Calvin Coolidge was assailed as “silent Cal”—though who wouldn’t wish more a relatively more silent president these days?—and ridiculed by fashionable people everywhere for saying “the business of America is business.”  I’ve got a long passage in the second volume of my Age of Reagan recalling liberal outrage when Reagan put up Coolidge’s portrait in the White House cabinet room in place of Jefferson.

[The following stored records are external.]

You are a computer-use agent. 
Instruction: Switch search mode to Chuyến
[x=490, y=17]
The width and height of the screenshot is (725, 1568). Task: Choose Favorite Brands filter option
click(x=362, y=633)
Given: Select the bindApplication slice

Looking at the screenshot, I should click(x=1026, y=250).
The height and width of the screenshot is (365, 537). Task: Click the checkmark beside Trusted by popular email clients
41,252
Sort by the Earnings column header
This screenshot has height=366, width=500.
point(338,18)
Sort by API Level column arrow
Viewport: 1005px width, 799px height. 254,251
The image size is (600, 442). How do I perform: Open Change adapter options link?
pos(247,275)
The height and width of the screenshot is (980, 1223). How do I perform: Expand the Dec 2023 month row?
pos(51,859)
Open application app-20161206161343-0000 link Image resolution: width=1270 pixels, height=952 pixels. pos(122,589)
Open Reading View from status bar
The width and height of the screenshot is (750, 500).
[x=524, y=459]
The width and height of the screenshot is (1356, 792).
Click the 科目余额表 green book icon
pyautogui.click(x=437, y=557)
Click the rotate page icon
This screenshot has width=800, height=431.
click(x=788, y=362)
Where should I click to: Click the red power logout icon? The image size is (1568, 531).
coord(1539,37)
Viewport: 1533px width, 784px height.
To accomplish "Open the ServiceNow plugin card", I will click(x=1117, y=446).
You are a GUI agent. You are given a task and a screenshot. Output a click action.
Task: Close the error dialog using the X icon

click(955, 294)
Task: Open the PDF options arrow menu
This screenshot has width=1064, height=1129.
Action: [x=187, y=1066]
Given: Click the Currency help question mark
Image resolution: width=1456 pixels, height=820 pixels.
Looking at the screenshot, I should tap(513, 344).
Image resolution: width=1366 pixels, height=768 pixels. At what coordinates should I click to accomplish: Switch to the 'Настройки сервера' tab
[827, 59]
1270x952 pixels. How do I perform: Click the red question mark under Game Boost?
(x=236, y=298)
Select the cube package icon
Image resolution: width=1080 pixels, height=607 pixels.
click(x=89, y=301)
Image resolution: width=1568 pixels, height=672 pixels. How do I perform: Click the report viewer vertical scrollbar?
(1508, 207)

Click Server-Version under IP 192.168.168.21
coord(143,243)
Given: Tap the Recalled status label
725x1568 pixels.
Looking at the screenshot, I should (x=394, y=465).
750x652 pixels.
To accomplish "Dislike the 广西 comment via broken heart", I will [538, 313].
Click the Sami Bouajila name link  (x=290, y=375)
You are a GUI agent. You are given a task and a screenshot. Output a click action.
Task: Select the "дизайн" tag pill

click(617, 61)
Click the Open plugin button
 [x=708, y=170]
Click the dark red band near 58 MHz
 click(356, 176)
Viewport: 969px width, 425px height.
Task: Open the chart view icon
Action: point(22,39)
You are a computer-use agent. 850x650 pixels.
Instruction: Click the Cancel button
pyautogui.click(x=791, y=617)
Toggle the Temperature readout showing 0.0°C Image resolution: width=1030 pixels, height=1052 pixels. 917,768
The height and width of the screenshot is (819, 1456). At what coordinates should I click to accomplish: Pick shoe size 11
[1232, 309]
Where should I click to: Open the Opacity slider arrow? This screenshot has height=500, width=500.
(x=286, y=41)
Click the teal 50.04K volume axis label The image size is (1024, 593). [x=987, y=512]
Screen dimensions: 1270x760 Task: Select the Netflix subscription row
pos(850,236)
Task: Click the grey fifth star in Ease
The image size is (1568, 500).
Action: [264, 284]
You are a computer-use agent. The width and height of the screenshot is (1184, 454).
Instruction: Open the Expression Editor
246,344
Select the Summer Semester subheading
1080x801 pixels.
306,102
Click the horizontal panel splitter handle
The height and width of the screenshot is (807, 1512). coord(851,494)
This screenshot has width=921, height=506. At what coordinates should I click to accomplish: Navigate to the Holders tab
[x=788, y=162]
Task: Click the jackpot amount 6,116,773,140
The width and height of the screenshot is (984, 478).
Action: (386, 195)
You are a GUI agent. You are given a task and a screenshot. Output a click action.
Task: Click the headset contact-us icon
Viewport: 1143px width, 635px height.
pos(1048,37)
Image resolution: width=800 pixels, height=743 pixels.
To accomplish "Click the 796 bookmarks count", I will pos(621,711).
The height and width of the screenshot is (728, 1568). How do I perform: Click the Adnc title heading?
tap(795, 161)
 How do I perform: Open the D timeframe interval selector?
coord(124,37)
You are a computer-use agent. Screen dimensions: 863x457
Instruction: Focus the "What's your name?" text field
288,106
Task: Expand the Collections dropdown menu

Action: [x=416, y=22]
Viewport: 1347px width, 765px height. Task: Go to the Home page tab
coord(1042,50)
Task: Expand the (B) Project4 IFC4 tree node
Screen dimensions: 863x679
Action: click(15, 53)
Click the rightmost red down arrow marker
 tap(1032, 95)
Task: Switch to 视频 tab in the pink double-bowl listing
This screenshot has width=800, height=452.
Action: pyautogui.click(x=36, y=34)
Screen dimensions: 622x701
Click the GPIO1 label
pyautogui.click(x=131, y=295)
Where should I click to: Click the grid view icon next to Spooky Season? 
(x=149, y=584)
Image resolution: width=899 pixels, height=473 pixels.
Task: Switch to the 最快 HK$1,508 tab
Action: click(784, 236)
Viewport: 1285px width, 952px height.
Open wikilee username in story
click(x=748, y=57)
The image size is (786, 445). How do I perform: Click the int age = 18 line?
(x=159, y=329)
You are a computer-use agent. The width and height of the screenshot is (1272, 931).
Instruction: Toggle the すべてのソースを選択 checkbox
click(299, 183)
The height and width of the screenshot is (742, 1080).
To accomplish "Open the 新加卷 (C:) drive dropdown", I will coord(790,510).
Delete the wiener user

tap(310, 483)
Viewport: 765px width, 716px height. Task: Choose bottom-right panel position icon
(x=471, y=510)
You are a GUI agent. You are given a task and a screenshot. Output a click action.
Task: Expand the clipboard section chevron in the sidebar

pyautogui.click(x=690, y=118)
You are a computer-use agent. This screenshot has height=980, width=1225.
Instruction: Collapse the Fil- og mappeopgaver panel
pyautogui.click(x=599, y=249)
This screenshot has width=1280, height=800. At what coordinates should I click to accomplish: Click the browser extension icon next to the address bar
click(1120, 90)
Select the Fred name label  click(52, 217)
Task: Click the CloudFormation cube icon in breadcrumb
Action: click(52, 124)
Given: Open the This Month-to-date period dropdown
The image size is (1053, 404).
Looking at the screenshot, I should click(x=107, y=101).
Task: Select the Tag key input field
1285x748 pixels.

Today my AEI pal Leon Kass, writing in the Wall Street Journal, gets at why liberals really hate Coolidge: he was the last serious and self-conscious anti-Progressive Republican president until Reagan came along.  Kass reminds us of Coolidge’s great speech (keep in mind that Coolidge was the last president who wrote his own speeches) on the 150th anniversary of the Declaration of Independence that described the principles of natural right—the chief target of Progressive ideology—as “final.”  Kass summarizes Coolidge’s full remarks because of the space constraints of the printed page; here on the internet we have no such constraint, so here’s the original text of the relevant passage:

About the Declaration there is a finality that is exceedingly restful.  It is often asserted that the world has made a great deal of progress since 1776, that we have had new thoughts and new experiences which have given us a great advance over the people of that day, and that we may therefore very well discard their conclusions for something more modern. But that reasoning cannot be applied to this great charter.  If all men are created equal, that is final.  If they are endowed with inalienable rights, that is final.  If governments derive their just powers from the consent of the governed, that is final.  No advance, no progress can be made beyond these propositions.  If anyone wishes to deny their truth or their soundness, the only direction in which he can proceed historically is not forward, but backward toward the time when there was no equality, no rights of the individual, no rule of the people.  Those who wish to proceed in that direction can not lay claim to progress.  They are reactionary.  Their ideas are not more modern, but more ancient, than those of the Revolutionary fathers.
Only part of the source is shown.